For the last three months, I've been pretty much delving under the hood of Active Directory - far more than I tried before. And I have one word for you. "Euch!".

For instance, In Active Directory, on the person object, there's a number of very interesting properties. Last Login time, Last Logout time, Last time password changed, etc. Very useful stuff. But - for performance reasons I guess - these properties are not replicated to all Domain Controllers (DC's). You have to sweep through all the DC's in your domain to figure out when users last logged in/out, etc on each DC.

Now, back in 1992, this might have been acceptible on Novell 3.11. After all, there wasnt much idea of using all your file servers in a unified domain. (Oh - at that time, I was IT Services manager in the oil biz, and had one 250-user server that was up for more than a year at a time. Bliss. My world was Novell, ccMail, WordPerfect, 1-2-3. And it all worked, all the time).

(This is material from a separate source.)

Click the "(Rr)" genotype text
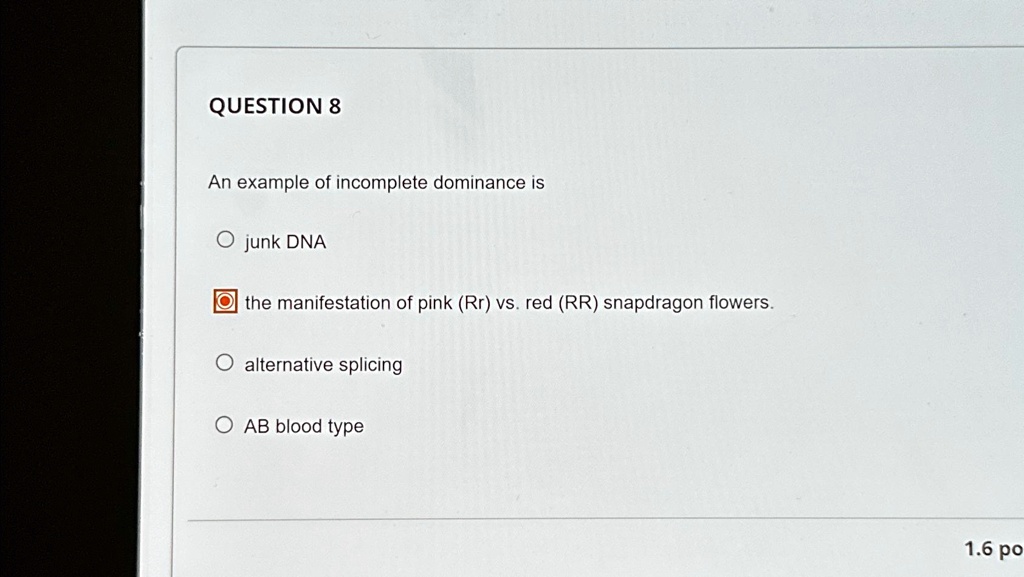 point(474,302)
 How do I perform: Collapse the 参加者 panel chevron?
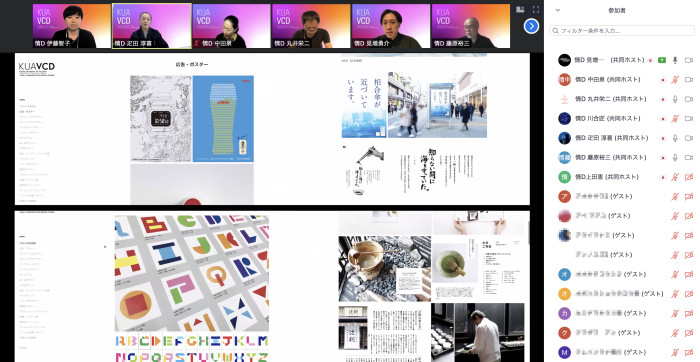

(And dont get me started on actually retrieving these objects. For some reason, the Redmond architects of this decided that everything internally should be a COM object. So even on a back-end process, perhaps without many applications installed on the server (thus negating the whole point of COM), you still have to chuck these huge, fragile COM objects around. Has no-one in Redmond heard the "KISS" mantra - Keep It Simple, Stupid?)

Here we are, 15 years on. And we still have the same problems. Now I wouldnt mind if the AD Person object wasnt updated every minute, or even every hour. So why doesnt AD (in this day and age) replicate this stuff around on a low-usage cycle - a "low priority" replication if you like. Or even better, put them in there as a set of child nodes - one for each DC. That'd reduce the replication conflicts, yeah? (Sorta like using child Notes documents in response hierarchies.. Everyone can contribute to their own documents)

Simplicity ? No. This is why its difficult to scale Microsoft tools. They shake and bake these things together in a single environment (Redmond) and have little or no thought to scalablilty or slow WAN links. Replication - especially on top of the fragile JET engine (AD runs one variant, Exchange the other) - will always be an "adventure".

I mean. Look at the clustering model for Exchange. Even Exchange 2007 - 10 YEARS after Exchange v5.5 came out. A shared hard drive. Yeah. Try running one of those monsters over a WAN link - and you'll see what I mean. Which makes DR for Exchange particularly hard/expensive/fraught. It amazes me that folks actually try and implement this stuff. Oh - and if you get a good sized environment going - say 70,000 users in a large bank - just be very very careful. This is why one site I know of has all of its Exchange 2003 servers on "intensive care" status, and the only help they're getting from MS is "Upgrade to 2007". Appalling.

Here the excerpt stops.